Diogo Pinto de Freitas do Amaral GCC • GCSE • GCIH (Póvoa de Varzim, Póvoa de Varzim, 21 de julho de 1941 – Cascais e Estoril, Cascais, 3 de outubro de 2019) foi um professor universitário, jurisconsulto, dirigente político e governante português.
De uma família da alta burguesia, Diogo Freitas do Amaral realizou os estudos secundários no Liceu Pedro Nunes e ingressou aos 18 anos na Faculdade de Direito da Universidade de Lisboa, onde em 1963 se licenciou em Direito.
Em declarações à imprensa, afirmou a certa altura: «Fui educado para ser um bom português e um bom católico», revelando que, nos primeiros anos de vida, foi sobretudo mãe que acompanhou a sua formação: «Foi uma educação segundo padrões estritos de moralidade e integridade.».
Durante a juventude, praticou equitação, desporto em que se iniciou aos 9 anos, numa escola hípitca então existente na Avenida Alexandre Herculano, em Lisboa, levado pelo tio Gaspar Freitas do Amaral (rmão do pai e futuro coronel de artilharia no Exército).

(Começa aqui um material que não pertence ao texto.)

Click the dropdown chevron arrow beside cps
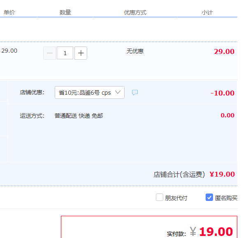 click(x=118, y=92)
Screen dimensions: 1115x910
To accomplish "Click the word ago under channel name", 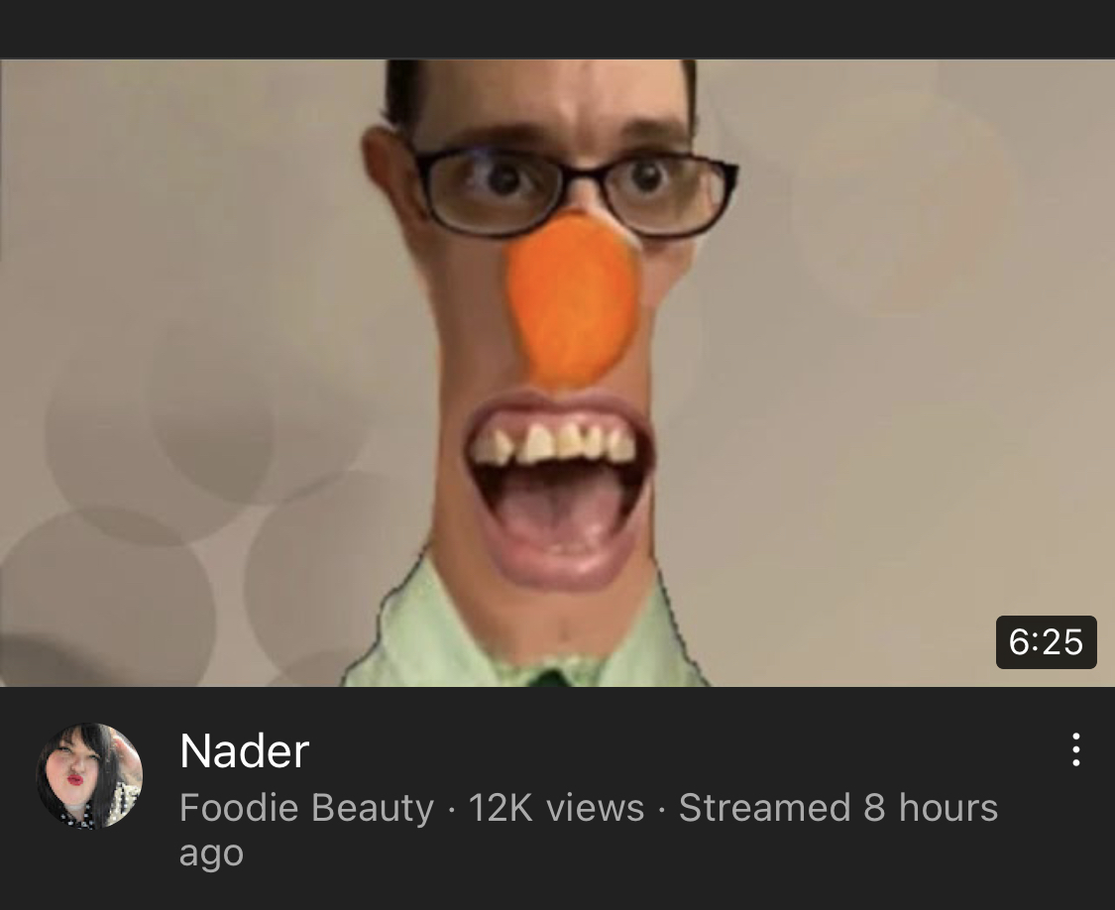I will tap(211, 853).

Participando em provas a partir dos 14, aos 17, venceu pela primeira vez uma prova de obstáculos, na festa anual da mesma escola hípica que frequentava frequentou.
Uma hérnia discal impedi-lo-ia, porém, de montar a cavalo a partir dos 35 anos.
Outro dos seus interesses passou pelo automobilismo. Aos 14 anos, teve a iniciativa de criar um rali automóvel para os amigos que, como a sua família, passavam férias de verão na Quinta da Marinha, em Cascais. Inventou e escreveu então o regulamento, estabeleceu o percurso (Guincho, Malveira, Sintra e Cascais), selecionou o júri (constituído apenas por membros da sua idade) e foi a Lisboa comprar as taças com o dinheiro das inscrições (entregando ao último classificado, numa nota de humor, o livro Como Aprender a Conduzir de Automóvel).
A primeira das quatro edições da prova é ganha pelo tio Gaspar. Ainda sem ter tirado a carta de condução, o próprio Diogo participaria numa delas, ao volante do carro do oficial. «Guiou brilhantemente», lembraria Augusto Ferreira do Amaral, então jurado, e amigo de infância.
Quando era estudante finalista da licenciatura presidiu à Mesa da RGA (Reunião Geral de Alunos) da AAFDL - Associação Académica da Faculdade de Direito de Lisboa, entre 1961 e 1962.
Testemunhos de contemporâneos seus da Faculdade de Direito davam nota de que o futuro professor e dirigente político confraternizava sobretudo com colegas mais associados à Direita, numa altura em que se agudizava a oposição com a esquerda, então maioritária nos atos eleitorais para os corpos gerentes da AAFDL.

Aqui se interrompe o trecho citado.